Even without all of this, I faced for the second time in my life the prospect of taking command of a ship. I remembered with a shudder those moments on the quarterdeck of the doomed Happy Restoration at Chatham the previous summer, when my commission had been read and I could feel one hundred and thirty pairs of eyes scanning me, assessing me quite accurately as an ignorant and wildly overdressed popinjay, made captain of a ship of war on no better grounds than having the king's friend for a brother. All of them, from Aldred down to the ten-year-old cook's servant, knew full well that I had been the most junior officer in the minute Royalist army-in-exile, and had fought in p
recisely one battle, on the beach before Dunkirk, at which that army had been routed in no time by a lethal combination of the French and Cromwell's Ironsides. A land battle. They also knew full well that before taking command of their ship, I had served but one voyage at sea on a man-of-war, and that as a virtual passenger. To the crew of the Happy Restoration, I was as little qualified to command at sea as Damaris Page, the great bawd of Drury Lane, and dear Christ in Heaven, how right they had been. And how they had suffered for it, the poor wretches.

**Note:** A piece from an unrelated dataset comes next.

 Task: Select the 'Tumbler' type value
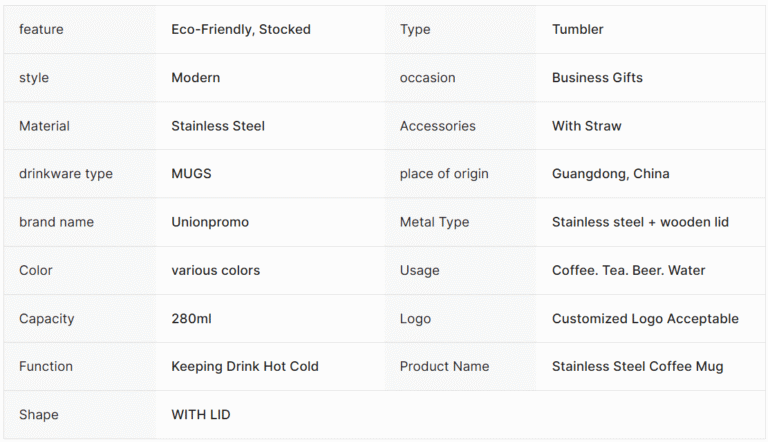point(578,30)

This time would be very different, I vowed to myself, and with the empty road stretching before me I began to rehearse out loud the reading of my commission, that essential and mysterious sacrament during which the command of a king's ship is assumed by her new captain. This led to embarrassment just south of Guildford when some farmhands, resting unseen behind a hedge, overheard my recitation and hooted at me as a madman, but adopting greater discretion thereafter, I quickly discovered the necessary tone. This time, I would be assured, and commanding. I would project my voice to the front of the ship, which was what I still called the bow, and I would be dressed modestly but impressively, the Earl of Ravensden's borrowed black cloak flowing at my back.

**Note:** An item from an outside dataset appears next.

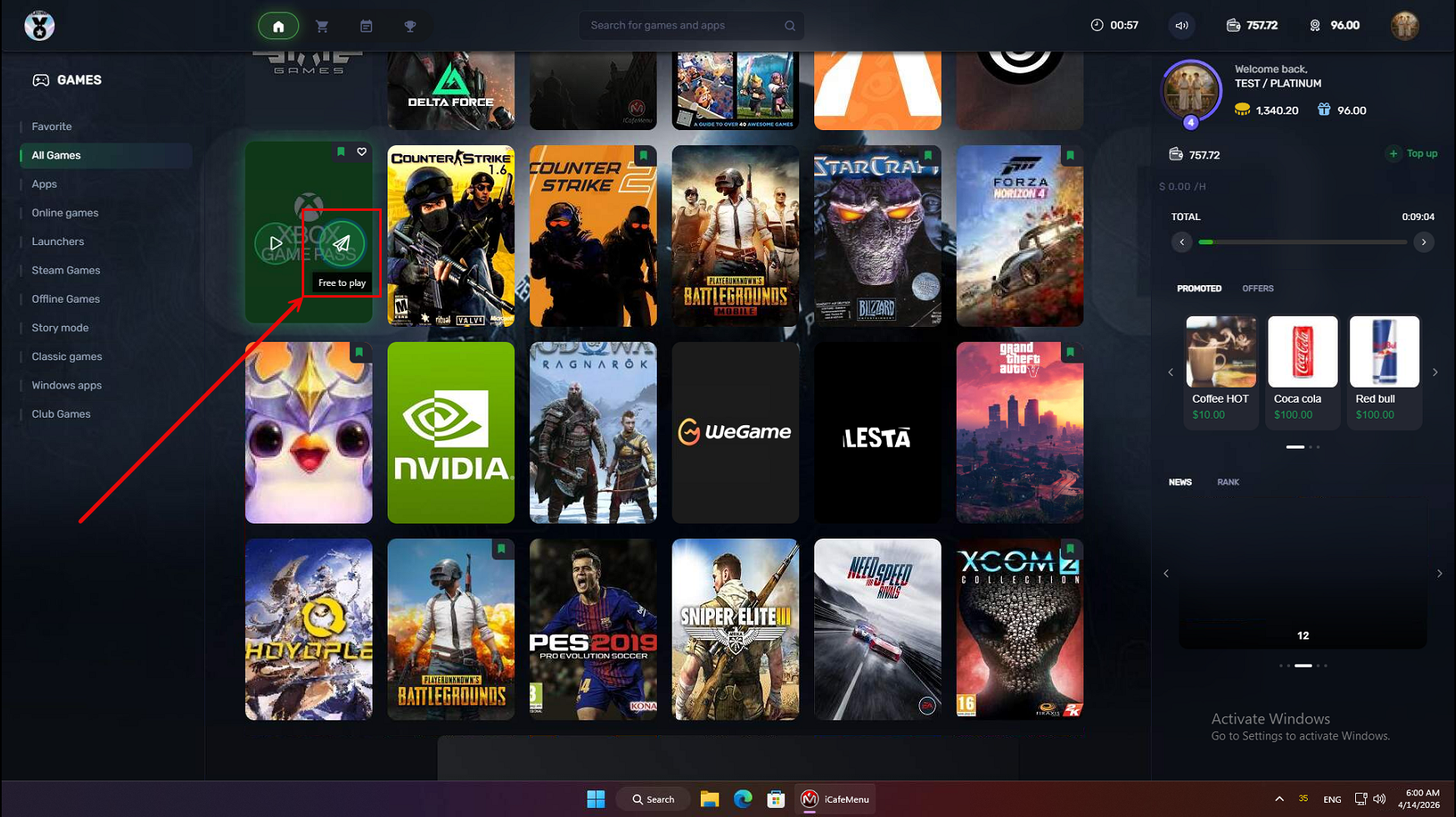The image size is (1456, 817).
Task: Toggle bookmark on Counter Strike 2 tile
Action: coord(643,156)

By the time I stopped to rest and water my horse, I was confident in my peroration, and confident too in the task that the king had entrusted to me. This time, I vowed, I would know my sea-trade. Aboard the Happy Restoration, I had believed it was beneath the honour of a ship's captain, and an earl's son to boot, to demean himself with such mechanic concerns as navigation, and a hundred men had died for it. This time, I would complete my mission, no matter how difficult it proved, and I would bring the Jupiter and her men safely home. There was honour and redemption in such success, but there was more, too. Succeeding in a task that the king himself regarded with such importance–preserving one of his kingdoms, no less–was bound to deserve reward, and what reward could be more appropriate, or more desirable, than a commission in the Life Guards?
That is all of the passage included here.